The federal mask mandate for air travel and other mass transit is, at least for now, over. 

But the FAA isn't doing away with its zero-tolerance policy against unruly airline passengers, which was put in place in January 2021, in large part to curtail the spate of mask-related incidents. 

Instead, on Wednesday the agency announced that it will make the policy permanent. 

"Behaving dangerously on a plane will cost you. That's a promise," acting FAA administrator Billy Nolen said in a prepared remark. "Unsafe behavior simply does not fly, and keeping our zero-tolerance policy will help us continue making progress to prevent and punish this behavior." 

Prior to enacting the policy, the FAA had typically addressed unruly-passenger incidents by starting with warnings and counseling. Under the zero tolerance, the agency dropped those steps and now moves straight to legal enforcement against passengers who assault, threaten, intimidate or interfere with crew members.
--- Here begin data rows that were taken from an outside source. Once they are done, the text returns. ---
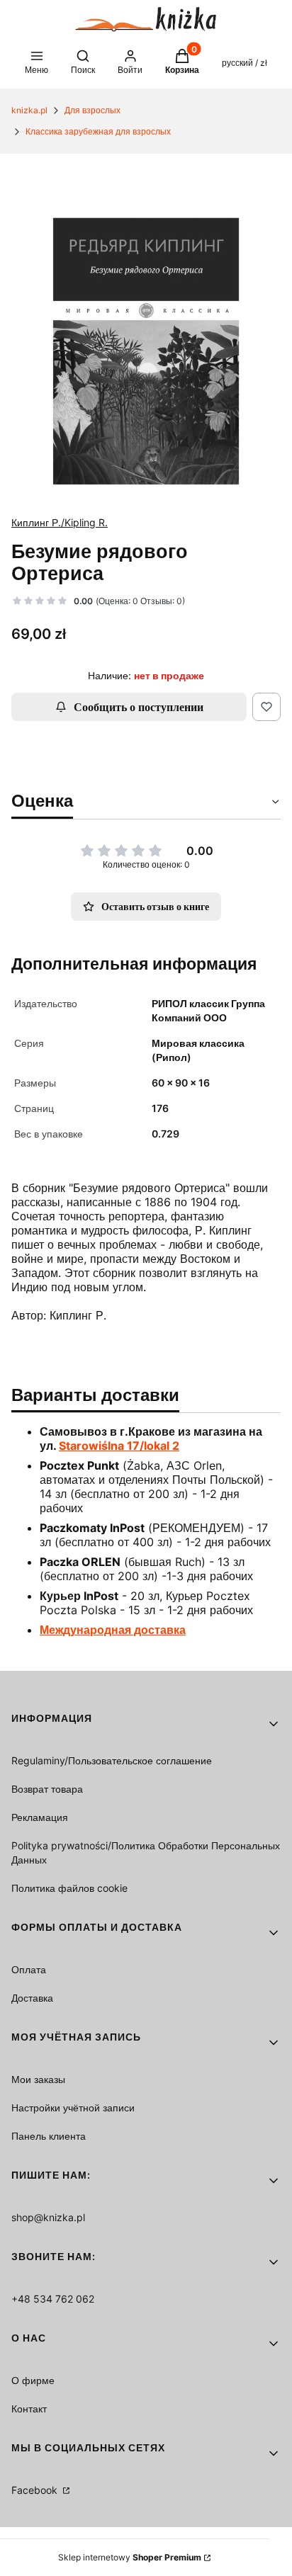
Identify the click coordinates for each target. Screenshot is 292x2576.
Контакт (29, 2408)
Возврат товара (47, 1789)
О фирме (33, 2380)
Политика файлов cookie (69, 1888)
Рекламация (39, 1817)
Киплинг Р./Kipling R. (59, 522)
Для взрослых (92, 110)
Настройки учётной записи (73, 2107)
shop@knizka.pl (48, 2217)
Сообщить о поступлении (138, 707)
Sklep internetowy (129, 2557)
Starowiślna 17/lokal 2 (119, 1446)
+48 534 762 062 (52, 2299)
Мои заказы (38, 2079)
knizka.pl (29, 110)
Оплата (28, 1969)
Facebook (35, 2490)
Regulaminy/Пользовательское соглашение (111, 1760)
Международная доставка (113, 1630)
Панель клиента (48, 2136)
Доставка (32, 1998)
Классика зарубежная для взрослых (98, 131)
This year, the FAA had received 1,233 reports of unruly passengers as of April 19, including 797 related to masks. The agency had initiated 370 investigations and 192 enforcement actions. 

The unruly-passenger incidence rate has dropped by more than 60% since last January, the FAA said. 

Most unruly passengers are punished with fines, but the agency has also referred 80 cases to the FBI for criminal review. The FAA said it is also working with the TSA to revoke PreCheck membership from unruly passengers who are fined for their behavior.